▶ [Document section]
- Country: United States
- Location: Lakewood, Colorado
- Coordinates: 39°39′06″N 105°08′24″W﻿ / ﻿39.651757°N 105.140091°W
- Status: Operational
- Opening date: 1982
- Owners: U.S. Army Corps of Engineers, Omaha District

Dam and spillways
- Type of dam: Embankment, earthen
- Impounds: Bear Creek

Reservoir
- Creates: Bear Creek Lake
- Total capacity: 2,000 acre⋅ft (2,466,964 m^{3})
- Catchment area: 236 sq mi (611 km^{2})
- Surface area: 110 acres (45 ha)
- Maximum length: 1 mi (2 km)
- Maximum water depth: 45 ft (14 m)
- Normal elevation: 5,550 feet msl
- Website U.S. Army Corps of Engineers - Bear Creek Dam

= Bear Creek Dam (Colorado) =

Bear Creek Dam was built on the Bear Creek River, formerly called Grand Encampment as a noteworthy place where multiple Indian tribes gathered, traded, and settled, as reported in an 1816 survey of the area by a French party. The US Army Corps of Engineers built and operates a dam on the confluence of Bear Creek and Turkey Creek within the city limits of Lakewood, Colorado.

▶ [Dataset excerpts]

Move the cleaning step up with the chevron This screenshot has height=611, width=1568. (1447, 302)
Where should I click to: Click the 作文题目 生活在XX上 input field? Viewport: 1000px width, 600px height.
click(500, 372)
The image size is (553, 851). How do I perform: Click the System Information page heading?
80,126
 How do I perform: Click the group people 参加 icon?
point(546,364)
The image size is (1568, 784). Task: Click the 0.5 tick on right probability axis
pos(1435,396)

▶ [Task list]
(a) Recast the records as a Markdown table with the columns Row and Line, starting at the first line of the records and stopping after the line that contains "point(546,364)". Number each row and leave out blank lines.
(b) Continue the article on Bear Creek Dam from its last sentence.

▶ [Responses to the exercise]
(a)
| Row | Line |
|---|---|
| 1 | Move the cleaning step up with the chevron This screenshot has height=611, width=1568. (1447, 302) |
| 2 | Where should I click to: Click the 作文题目 生活在XX上 input field? Viewport: 1000px width, 600px height. |
| 3 | click(500, 372) |
| 4 | The image size is (553, 851). How do I perform: Click the System Information page heading? |
| 5 | 80,126 |
| 6 |  How do I perform: Click the group people 参加 icon? |
| 7 | point(546,364) |

(b)
The City of Lakewood maintains and operates the 2,600 acre Bear Creek Park in this historic area, which is heavily used by a wide array of neighborhoods and income groups in metro Denver and the mountains. The stream corridors and trails leading up to and surround the reservoirs are home to eagles, owls, and many other creatures, and provide a quiet and natural respite for metro residents. The park and trails are a central component of a larger regional multi-use trail system, a connected destination from the south and north on protected multi-use trails as well as the west through Morrison and east along the Bear Creek Trail corridor. Within the park there are miles of quiet dirt paths along streams as well as paved multiple-use trails to explore on foot, bicycle or horseback, a visitor center featuring displays and naturalist programs, a swim beach and marina with boat rentals, and a 47 site campground with electrical hook ups, as well as a heavily used, partially shaded beach. There are also horseback riding stables offering guided rides, and water ski school and fishing opportunities in the summer months.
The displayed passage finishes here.